Bond-backed funds proliferated to their highest level in nearly 20 years in Korea as investors rushed to park their money in safer debt assets amid escalating uncertainties about the economy.
According to the Korea Financial Investment Association on Tuesday, local management companies’ total target amount for funds designed to invest in debts reached 121.37 trillion won ($99.56 billion) in July, the highest since October 1999. The amount has grown every month since October last year when stock markets across the world tumbled sharply on a sudden escalation in U.S.-China trade dispute.

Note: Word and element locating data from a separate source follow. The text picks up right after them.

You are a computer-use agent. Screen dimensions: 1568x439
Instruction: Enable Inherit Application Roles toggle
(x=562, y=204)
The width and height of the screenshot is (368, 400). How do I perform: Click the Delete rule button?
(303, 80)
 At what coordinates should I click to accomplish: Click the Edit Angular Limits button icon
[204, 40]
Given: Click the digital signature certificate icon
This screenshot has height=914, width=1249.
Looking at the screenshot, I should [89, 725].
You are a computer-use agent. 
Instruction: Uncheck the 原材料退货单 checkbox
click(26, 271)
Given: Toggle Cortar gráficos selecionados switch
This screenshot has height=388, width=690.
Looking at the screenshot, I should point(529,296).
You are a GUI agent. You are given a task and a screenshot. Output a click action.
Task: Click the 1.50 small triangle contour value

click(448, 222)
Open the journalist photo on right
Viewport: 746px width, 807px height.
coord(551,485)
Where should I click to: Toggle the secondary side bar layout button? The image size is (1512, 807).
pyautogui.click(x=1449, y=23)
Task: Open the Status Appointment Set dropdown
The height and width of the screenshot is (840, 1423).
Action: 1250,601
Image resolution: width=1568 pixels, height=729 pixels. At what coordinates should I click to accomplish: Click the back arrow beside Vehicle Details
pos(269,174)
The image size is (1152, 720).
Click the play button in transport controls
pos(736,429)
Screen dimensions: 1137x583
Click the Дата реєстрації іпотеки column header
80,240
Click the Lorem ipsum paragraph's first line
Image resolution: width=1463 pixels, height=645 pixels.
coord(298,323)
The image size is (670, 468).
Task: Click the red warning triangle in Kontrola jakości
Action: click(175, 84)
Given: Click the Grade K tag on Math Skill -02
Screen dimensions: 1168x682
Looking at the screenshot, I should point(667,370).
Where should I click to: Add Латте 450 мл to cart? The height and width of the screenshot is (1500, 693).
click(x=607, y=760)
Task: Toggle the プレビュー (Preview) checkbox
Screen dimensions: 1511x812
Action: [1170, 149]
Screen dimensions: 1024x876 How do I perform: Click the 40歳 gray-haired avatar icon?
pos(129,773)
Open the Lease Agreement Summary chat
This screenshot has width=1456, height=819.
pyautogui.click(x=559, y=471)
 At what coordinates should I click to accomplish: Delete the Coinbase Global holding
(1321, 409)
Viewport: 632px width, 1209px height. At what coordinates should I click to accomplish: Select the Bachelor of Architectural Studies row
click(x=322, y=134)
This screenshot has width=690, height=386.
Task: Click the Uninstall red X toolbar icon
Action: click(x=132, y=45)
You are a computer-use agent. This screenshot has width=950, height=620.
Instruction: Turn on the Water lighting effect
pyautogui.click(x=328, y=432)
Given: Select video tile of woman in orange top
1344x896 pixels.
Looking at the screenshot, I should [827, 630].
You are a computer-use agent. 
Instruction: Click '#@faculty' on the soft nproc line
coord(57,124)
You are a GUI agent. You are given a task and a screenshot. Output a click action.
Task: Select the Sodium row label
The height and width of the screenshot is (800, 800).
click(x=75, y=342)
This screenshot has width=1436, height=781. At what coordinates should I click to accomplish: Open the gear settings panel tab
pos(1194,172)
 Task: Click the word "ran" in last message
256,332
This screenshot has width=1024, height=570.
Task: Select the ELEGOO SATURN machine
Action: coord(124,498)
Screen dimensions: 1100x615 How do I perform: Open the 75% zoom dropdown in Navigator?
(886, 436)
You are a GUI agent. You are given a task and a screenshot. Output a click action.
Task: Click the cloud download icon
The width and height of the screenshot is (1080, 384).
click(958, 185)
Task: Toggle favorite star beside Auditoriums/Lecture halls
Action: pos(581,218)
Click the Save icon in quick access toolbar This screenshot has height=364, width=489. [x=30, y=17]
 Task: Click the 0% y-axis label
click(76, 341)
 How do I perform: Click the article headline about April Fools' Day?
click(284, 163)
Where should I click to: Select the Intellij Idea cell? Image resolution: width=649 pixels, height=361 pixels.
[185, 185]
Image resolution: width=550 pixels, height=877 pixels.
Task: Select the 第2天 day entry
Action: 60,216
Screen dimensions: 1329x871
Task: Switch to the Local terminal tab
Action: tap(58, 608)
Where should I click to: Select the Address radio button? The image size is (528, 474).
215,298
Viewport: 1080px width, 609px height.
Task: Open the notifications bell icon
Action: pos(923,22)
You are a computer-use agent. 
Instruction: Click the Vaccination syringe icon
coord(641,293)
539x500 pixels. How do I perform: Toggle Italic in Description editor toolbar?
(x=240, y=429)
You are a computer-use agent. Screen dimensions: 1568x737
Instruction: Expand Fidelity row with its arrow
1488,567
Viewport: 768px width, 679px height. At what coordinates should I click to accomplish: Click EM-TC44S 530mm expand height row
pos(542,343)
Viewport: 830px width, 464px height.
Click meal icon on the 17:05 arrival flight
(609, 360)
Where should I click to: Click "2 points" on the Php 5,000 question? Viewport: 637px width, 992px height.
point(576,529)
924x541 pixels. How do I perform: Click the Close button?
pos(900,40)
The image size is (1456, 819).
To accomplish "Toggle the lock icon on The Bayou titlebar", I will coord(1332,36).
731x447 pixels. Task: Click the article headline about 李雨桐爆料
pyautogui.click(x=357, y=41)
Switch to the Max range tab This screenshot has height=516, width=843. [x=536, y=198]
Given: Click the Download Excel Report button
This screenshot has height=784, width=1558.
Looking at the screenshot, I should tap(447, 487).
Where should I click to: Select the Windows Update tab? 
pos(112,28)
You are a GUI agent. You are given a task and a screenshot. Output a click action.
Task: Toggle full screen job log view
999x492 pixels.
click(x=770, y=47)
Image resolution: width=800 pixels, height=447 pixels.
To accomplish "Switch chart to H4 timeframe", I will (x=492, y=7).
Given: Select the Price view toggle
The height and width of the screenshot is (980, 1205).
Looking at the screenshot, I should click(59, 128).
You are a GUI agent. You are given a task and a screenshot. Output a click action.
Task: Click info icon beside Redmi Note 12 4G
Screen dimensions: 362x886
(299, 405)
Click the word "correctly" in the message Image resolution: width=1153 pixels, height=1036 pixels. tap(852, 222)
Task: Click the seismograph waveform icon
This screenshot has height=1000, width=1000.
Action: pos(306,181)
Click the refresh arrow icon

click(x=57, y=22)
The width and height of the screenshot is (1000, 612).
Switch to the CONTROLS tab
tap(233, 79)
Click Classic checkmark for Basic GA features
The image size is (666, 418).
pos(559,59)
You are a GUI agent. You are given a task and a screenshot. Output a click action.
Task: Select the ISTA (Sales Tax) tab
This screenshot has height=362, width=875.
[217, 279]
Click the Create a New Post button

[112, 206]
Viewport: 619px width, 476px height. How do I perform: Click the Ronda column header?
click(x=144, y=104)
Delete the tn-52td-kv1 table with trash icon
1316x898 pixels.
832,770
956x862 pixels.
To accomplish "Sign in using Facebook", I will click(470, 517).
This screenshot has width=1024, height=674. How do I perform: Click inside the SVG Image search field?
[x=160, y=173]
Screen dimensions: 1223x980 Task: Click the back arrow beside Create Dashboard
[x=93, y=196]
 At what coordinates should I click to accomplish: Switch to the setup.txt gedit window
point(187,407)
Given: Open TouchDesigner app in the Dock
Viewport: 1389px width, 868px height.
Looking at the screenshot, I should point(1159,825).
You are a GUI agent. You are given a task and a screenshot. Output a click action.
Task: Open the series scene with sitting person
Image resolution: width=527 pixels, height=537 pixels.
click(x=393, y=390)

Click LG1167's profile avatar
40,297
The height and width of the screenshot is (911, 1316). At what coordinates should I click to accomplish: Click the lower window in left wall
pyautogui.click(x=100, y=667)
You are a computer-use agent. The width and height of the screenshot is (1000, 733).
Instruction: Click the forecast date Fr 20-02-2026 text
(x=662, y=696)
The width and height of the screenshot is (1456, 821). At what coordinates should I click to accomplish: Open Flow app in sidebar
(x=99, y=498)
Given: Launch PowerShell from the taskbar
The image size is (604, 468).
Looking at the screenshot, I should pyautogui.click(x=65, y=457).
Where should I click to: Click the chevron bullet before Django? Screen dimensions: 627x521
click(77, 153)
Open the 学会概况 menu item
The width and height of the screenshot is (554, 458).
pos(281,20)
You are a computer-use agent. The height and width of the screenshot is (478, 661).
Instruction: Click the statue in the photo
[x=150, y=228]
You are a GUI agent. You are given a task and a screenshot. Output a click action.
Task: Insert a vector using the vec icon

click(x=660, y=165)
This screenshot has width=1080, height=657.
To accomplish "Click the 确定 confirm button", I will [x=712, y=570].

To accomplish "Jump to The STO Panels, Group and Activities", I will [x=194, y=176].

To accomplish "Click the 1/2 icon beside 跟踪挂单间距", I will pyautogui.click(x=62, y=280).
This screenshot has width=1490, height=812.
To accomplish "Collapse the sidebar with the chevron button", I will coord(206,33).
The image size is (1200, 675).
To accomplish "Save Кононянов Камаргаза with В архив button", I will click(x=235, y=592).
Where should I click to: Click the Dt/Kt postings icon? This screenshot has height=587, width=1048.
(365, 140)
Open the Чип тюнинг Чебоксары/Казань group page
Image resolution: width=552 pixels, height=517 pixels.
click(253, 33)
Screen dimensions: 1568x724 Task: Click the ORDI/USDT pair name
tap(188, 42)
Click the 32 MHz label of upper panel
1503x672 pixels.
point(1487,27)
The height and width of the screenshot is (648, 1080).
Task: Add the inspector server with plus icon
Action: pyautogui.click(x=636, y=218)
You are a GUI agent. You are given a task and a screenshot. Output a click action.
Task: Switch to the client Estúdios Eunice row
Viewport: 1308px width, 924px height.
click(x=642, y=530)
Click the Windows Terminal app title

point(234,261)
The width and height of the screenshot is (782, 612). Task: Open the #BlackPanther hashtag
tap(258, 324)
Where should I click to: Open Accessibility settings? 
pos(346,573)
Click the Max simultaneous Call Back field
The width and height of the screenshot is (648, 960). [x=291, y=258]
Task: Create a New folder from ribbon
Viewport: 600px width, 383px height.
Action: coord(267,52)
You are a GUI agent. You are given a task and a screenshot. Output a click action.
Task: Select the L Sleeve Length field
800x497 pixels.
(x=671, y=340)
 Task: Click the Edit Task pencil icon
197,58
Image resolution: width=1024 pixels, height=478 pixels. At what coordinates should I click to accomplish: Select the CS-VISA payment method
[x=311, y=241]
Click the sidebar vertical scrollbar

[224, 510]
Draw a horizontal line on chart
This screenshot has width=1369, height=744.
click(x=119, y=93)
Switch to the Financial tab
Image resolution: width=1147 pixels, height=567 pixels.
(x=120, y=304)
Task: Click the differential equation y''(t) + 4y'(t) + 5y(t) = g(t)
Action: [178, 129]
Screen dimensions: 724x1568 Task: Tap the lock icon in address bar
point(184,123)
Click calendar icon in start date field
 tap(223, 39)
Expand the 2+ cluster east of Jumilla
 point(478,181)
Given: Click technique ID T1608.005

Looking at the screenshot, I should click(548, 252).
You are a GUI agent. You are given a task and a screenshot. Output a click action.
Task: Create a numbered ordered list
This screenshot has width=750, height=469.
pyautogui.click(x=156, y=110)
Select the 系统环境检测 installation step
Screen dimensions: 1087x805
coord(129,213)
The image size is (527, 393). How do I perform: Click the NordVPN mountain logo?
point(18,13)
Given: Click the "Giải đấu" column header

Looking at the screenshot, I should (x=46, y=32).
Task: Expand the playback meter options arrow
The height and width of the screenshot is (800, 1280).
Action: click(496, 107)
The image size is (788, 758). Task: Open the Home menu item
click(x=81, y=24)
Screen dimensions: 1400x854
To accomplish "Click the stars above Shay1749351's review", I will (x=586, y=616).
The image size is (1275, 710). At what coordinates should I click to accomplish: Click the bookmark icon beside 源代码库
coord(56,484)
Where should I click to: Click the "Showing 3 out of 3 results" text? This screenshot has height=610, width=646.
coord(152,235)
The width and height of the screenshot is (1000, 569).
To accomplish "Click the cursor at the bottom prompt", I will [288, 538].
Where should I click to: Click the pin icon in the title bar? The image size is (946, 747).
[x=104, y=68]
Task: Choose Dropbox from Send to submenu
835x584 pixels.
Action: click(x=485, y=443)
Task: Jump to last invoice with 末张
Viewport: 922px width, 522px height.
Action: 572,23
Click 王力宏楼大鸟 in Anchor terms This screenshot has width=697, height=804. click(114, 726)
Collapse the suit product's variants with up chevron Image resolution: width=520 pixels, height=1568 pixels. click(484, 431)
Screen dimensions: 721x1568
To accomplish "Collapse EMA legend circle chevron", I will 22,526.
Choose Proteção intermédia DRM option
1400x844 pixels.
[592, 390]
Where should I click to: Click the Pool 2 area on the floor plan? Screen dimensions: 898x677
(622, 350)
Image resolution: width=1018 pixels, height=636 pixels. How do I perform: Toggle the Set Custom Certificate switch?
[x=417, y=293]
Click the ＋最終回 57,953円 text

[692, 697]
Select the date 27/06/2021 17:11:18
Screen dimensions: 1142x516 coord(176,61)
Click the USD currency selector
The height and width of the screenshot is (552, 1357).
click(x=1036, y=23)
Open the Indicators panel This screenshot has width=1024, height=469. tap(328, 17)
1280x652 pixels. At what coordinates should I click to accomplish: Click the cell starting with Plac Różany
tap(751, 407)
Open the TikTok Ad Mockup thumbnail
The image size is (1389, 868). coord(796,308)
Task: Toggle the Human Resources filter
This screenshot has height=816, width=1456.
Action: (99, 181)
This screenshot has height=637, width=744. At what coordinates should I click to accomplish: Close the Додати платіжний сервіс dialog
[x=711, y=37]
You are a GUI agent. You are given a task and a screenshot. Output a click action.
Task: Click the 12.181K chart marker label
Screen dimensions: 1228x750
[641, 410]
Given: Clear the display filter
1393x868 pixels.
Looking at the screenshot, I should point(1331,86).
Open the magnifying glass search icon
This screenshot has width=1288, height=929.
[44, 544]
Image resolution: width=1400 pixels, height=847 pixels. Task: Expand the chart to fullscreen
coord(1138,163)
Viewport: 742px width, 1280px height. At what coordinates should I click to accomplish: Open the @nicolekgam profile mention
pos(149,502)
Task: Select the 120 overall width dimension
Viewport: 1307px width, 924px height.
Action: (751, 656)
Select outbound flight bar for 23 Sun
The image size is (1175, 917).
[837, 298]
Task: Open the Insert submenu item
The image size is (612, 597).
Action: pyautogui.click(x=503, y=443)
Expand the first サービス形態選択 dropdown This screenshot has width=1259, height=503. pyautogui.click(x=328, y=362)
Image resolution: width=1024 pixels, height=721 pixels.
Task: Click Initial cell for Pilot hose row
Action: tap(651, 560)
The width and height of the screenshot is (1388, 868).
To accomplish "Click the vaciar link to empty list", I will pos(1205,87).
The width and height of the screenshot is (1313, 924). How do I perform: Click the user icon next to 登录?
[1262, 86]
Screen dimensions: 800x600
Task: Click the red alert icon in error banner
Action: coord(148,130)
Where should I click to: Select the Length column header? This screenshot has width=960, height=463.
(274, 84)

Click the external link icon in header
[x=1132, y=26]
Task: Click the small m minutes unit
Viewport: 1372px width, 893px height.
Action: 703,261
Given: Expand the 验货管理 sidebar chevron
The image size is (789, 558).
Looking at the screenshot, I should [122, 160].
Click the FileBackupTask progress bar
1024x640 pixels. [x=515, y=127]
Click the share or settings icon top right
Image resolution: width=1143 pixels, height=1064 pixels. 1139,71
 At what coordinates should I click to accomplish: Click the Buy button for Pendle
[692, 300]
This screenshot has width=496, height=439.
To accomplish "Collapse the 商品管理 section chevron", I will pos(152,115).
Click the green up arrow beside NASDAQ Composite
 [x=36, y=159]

In contrast, target amounts for funds investing in stocks came down to 79.3 trillion won in July, the lowest since December 2017. The figure has stayed on a downward path after peaking at above 88 trillion won in January this year.
Investors have been flocking to safer fixed assets such as bonds with little sign of easing in the U.S.-China trade war. Market conditions worsened for export-reliant Korea entering July after Tokyo launched export control of three chemicals used in memory chip and display production bound for Korea in apparent complaint over Seoul’s hard-line policy on wartime issues.
Amid multiple trade whammies, the main bourse Kospi retreated 5.0 percent and the junior Kosdaq 8.7 percent in July. Meanwhile, Korean government bonds have touching new lows. On July 31, the yield of the three-year government fell to 1.292 percent or below the psychologically important 1.3-percent mark as debt across the yield curve all headed to new lows.
Market experts anticipate investors’ demand for risk-free assets continue to stay robust amid escalating market uncertainties. The Kospi already has lost 3.8 percent and Kosdaq 9.6 percent until Monday or in the first five days of this month.